* What to do: Make an exact copy of the entries below.

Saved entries
☆ ☆ ☆ ☆ ☆

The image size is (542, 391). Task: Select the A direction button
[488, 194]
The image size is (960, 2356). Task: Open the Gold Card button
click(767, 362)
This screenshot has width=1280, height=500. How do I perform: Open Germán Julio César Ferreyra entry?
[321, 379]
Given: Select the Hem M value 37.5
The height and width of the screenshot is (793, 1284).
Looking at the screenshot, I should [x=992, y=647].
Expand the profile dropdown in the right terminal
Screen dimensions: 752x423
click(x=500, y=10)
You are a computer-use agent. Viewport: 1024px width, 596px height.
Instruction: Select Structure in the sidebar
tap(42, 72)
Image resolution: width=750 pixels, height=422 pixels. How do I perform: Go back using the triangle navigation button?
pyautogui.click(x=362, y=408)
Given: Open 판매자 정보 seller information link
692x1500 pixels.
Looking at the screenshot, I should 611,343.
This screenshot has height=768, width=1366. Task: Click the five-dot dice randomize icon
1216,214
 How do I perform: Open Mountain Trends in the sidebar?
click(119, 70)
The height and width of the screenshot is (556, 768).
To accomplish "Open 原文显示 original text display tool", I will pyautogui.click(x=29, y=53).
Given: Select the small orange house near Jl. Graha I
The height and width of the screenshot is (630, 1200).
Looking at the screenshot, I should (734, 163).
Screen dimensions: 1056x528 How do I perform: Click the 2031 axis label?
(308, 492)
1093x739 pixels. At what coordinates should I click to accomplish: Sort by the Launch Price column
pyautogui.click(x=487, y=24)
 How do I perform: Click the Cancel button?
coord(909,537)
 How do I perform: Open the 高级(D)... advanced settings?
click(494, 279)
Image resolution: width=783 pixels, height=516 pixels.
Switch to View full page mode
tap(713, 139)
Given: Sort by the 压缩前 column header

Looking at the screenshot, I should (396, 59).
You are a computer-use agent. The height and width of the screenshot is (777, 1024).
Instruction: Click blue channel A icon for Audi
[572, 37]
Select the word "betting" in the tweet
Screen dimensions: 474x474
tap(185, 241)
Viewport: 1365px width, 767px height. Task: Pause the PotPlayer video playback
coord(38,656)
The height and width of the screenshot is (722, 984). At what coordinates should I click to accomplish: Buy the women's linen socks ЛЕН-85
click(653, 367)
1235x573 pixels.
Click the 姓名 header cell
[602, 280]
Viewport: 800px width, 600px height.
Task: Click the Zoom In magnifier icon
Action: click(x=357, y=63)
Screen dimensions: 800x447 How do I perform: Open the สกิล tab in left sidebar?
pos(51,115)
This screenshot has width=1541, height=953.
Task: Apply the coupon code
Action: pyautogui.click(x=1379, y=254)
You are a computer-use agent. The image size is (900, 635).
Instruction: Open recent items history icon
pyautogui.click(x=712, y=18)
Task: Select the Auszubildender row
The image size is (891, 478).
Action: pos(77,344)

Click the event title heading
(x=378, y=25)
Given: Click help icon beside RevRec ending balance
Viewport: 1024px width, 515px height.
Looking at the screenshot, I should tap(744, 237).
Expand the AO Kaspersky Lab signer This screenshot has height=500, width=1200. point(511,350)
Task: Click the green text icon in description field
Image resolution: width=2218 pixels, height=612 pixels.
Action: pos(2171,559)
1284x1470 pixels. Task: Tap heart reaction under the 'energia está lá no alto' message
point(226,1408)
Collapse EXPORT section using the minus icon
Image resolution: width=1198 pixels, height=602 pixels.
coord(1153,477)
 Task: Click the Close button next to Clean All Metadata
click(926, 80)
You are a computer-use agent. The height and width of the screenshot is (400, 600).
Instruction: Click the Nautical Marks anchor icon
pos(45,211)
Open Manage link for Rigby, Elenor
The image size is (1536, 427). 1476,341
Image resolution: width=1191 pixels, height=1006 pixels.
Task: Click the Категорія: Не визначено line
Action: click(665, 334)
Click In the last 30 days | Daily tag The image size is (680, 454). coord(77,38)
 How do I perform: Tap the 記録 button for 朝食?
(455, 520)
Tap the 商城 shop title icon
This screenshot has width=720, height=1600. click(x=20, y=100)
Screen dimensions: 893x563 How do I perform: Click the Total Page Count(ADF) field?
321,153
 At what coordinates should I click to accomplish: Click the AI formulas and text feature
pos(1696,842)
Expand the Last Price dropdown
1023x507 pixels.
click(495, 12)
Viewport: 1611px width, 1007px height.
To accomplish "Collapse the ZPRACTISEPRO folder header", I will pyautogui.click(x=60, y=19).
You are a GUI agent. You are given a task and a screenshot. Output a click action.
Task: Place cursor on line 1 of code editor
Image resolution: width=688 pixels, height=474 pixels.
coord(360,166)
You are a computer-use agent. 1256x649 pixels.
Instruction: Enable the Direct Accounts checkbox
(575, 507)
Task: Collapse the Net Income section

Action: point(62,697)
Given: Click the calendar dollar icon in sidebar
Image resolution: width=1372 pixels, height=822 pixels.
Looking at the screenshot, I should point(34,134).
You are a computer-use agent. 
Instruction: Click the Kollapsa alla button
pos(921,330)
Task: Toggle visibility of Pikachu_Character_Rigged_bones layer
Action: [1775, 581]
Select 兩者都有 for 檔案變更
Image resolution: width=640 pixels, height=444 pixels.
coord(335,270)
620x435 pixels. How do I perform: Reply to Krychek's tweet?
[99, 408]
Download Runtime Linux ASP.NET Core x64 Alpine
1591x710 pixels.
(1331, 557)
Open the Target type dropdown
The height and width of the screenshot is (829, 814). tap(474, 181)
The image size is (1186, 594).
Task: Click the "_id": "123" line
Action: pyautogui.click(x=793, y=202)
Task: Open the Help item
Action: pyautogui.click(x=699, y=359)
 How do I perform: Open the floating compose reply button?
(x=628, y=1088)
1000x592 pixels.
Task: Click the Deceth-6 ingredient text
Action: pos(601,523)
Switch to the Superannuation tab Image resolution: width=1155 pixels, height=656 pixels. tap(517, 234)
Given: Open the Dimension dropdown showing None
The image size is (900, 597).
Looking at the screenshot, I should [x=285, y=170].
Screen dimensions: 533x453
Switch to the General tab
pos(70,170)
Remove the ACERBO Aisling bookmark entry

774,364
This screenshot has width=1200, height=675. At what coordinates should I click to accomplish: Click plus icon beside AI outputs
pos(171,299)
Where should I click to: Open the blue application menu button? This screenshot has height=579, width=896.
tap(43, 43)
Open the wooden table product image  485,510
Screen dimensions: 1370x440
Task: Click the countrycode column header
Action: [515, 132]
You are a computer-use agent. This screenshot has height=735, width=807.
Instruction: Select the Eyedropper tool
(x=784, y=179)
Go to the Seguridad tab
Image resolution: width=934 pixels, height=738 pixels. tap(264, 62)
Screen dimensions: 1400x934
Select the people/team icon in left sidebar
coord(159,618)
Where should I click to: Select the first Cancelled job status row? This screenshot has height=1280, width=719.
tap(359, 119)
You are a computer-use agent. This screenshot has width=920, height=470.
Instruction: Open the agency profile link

☆ ☆ ☆ ☆ ☆

* The answer:
The image size is (542, 391). Task: Select the A direction button
[488, 194]
The image size is (960, 2356). Task: Open the Gold Card button
click(767, 362)
This screenshot has width=1280, height=500. How do I perform: Open Germán Julio César Ferreyra entry?
[321, 379]
Given: Select the Hem M value 37.5
The height and width of the screenshot is (793, 1284).
Looking at the screenshot, I should [x=992, y=647].
Expand the profile dropdown in the right terminal
Screen dimensions: 752x423
click(x=500, y=10)
You are a computer-use agent. Viewport: 1024px width, 596px height.
Instruction: Select Structure in the sidebar
tap(42, 72)
Image resolution: width=750 pixels, height=422 pixels. How do I perform: Go back using the triangle navigation button?
pyautogui.click(x=362, y=408)
Given: Open 판매자 정보 seller information link
692x1500 pixels.
Looking at the screenshot, I should 611,343.
This screenshot has height=768, width=1366. Task: Click the five-dot dice randomize icon
1216,214
 How do I perform: Open Mountain Trends in the sidebar?
click(119, 70)
The height and width of the screenshot is (556, 768).
To accomplish "Open 原文显示 original text display tool", I will pyautogui.click(x=29, y=53).
Given: Select the small orange house near Jl. Graha I
The height and width of the screenshot is (630, 1200).
Looking at the screenshot, I should (734, 163).
Screen dimensions: 1056x528 How do I perform: Click the 2031 axis label?
(308, 492)
1093x739 pixels. At what coordinates should I click to accomplish: Sort by the Launch Price column
pyautogui.click(x=487, y=24)
 How do I perform: Click the Cancel button?
coord(909,537)
 How do I perform: Open the 高级(D)... advanced settings?
click(494, 279)
Image resolution: width=783 pixels, height=516 pixels.
Switch to View full page mode
tap(713, 139)
Given: Sort by the 压缩前 column header

Looking at the screenshot, I should (396, 59).
You are a computer-use agent. The height and width of the screenshot is (777, 1024).
Instruction: Click blue channel A icon for Audi
[572, 37]
Select the word "betting" in the tweet
Screen dimensions: 474x474
tap(185, 241)
Viewport: 1365px width, 767px height. Task: Pause the PotPlayer video playback
coord(38,656)
The height and width of the screenshot is (722, 984). At what coordinates should I click to accomplish: Buy the women's linen socks ЛЕН-85
click(653, 367)
1235x573 pixels.
Click the 姓名 header cell
[602, 280]
Viewport: 800px width, 600px height.
Task: Click the Zoom In magnifier icon
Action: click(x=357, y=63)
Screen dimensions: 800x447 How do I perform: Open the สกิล tab in left sidebar?
pos(51,115)
This screenshot has width=1541, height=953.
Task: Apply the coupon code
Action: pyautogui.click(x=1379, y=254)
You are a computer-use agent. The image size is (900, 635).
Instruction: Open recent items history icon
pyautogui.click(x=712, y=18)
Task: Select the Auszubildender row
The image size is (891, 478).
Action: pos(77,344)

Click the event title heading
(x=378, y=25)
Given: Click help icon beside RevRec ending balance
Viewport: 1024px width, 515px height.
Looking at the screenshot, I should tap(744, 237).
Expand the AO Kaspersky Lab signer This screenshot has height=500, width=1200. point(511,350)
Task: Click the green text icon in description field
Image resolution: width=2218 pixels, height=612 pixels.
Action: pos(2171,559)
1284x1470 pixels. Task: Tap heart reaction under the 'energia está lá no alto' message
point(226,1408)
Collapse EXPORT section using the minus icon
Image resolution: width=1198 pixels, height=602 pixels.
coord(1153,477)
 Task: Click the Close button next to Clean All Metadata
click(926, 80)
You are a computer-use agent. The height and width of the screenshot is (400, 600).
Instruction: Click the Nautical Marks anchor icon
pos(45,211)
Open Manage link for Rigby, Elenor
The image size is (1536, 427). 1476,341
Image resolution: width=1191 pixels, height=1006 pixels.
Task: Click the Категорія: Не визначено line
Action: click(665, 334)
Click In the last 30 days | Daily tag The image size is (680, 454). coord(77,38)
 How do I perform: Tap the 記録 button for 朝食?
(455, 520)
Tap the 商城 shop title icon
This screenshot has width=720, height=1600. click(x=20, y=100)
Screen dimensions: 893x563 How do I perform: Click the Total Page Count(ADF) field?
321,153
 At what coordinates should I click to accomplish: Click the AI formulas and text feature
pos(1696,842)
Expand the Last Price dropdown
1023x507 pixels.
click(495, 12)
Viewport: 1611px width, 1007px height.
To accomplish "Collapse the ZPRACTISEPRO folder header", I will pyautogui.click(x=60, y=19).
You are a GUI agent. You are given a task and a screenshot. Output a click action.
Task: Place cursor on line 1 of code editor
Image resolution: width=688 pixels, height=474 pixels.
coord(360,166)
You are a computer-use agent. 1256x649 pixels.
Instruction: Enable the Direct Accounts checkbox
(575, 507)
Task: Collapse the Net Income section

Action: point(62,697)
Given: Click the calendar dollar icon in sidebar
Image resolution: width=1372 pixels, height=822 pixels.
Looking at the screenshot, I should point(34,134).
You are a computer-use agent. 
Instruction: Click the Kollapsa alla button
pos(921,330)
Task: Toggle visibility of Pikachu_Character_Rigged_bones layer
Action: [1775, 581]
Select 兩者都有 for 檔案變更
Image resolution: width=640 pixels, height=444 pixels.
coord(335,270)
620x435 pixels. How do I perform: Reply to Krychek's tweet?
[99, 408]
Download Runtime Linux ASP.NET Core x64 Alpine
1591x710 pixels.
(1331, 557)
Open the Target type dropdown
The height and width of the screenshot is (829, 814). tap(474, 181)
The image size is (1186, 594).
Task: Click the "_id": "123" line
Action: pyautogui.click(x=793, y=202)
Task: Open the Help item
Action: pyautogui.click(x=699, y=359)
 How do I perform: Open the floating compose reply button?
(x=628, y=1088)
1000x592 pixels.
Task: Click the Deceth-6 ingredient text
Action: pos(601,523)
Switch to the Superannuation tab Image resolution: width=1155 pixels, height=656 pixels. tap(517, 234)
Given: Open the Dimension dropdown showing None
The image size is (900, 597).
Looking at the screenshot, I should [x=285, y=170].
Screen dimensions: 533x453
Switch to the General tab
pos(70,170)
Remove the ACERBO Aisling bookmark entry

774,364
This screenshot has width=1200, height=675. At what coordinates should I click to accomplish: Click plus icon beside AI outputs
pos(171,299)
Where should I click to: Open the blue application menu button? This screenshot has height=579, width=896.
tap(43, 43)
Open the wooden table product image  485,510
Screen dimensions: 1370x440
Task: Click the countrycode column header
Action: [515, 132]
You are a computer-use agent. This screenshot has height=735, width=807.
Instruction: Select the Eyedropper tool
(x=784, y=179)
Go to the Seguridad tab
Image resolution: width=934 pixels, height=738 pixels. tap(264, 62)
Screen dimensions: 1400x934
Select the people/team icon in left sidebar
coord(159,618)
Where should I click to: Select the first Cancelled job status row? This screenshot has height=1280, width=719.
tap(359, 119)
You are a computer-use agent. This screenshot has width=920, height=470.
Instruction: Open the agency profile link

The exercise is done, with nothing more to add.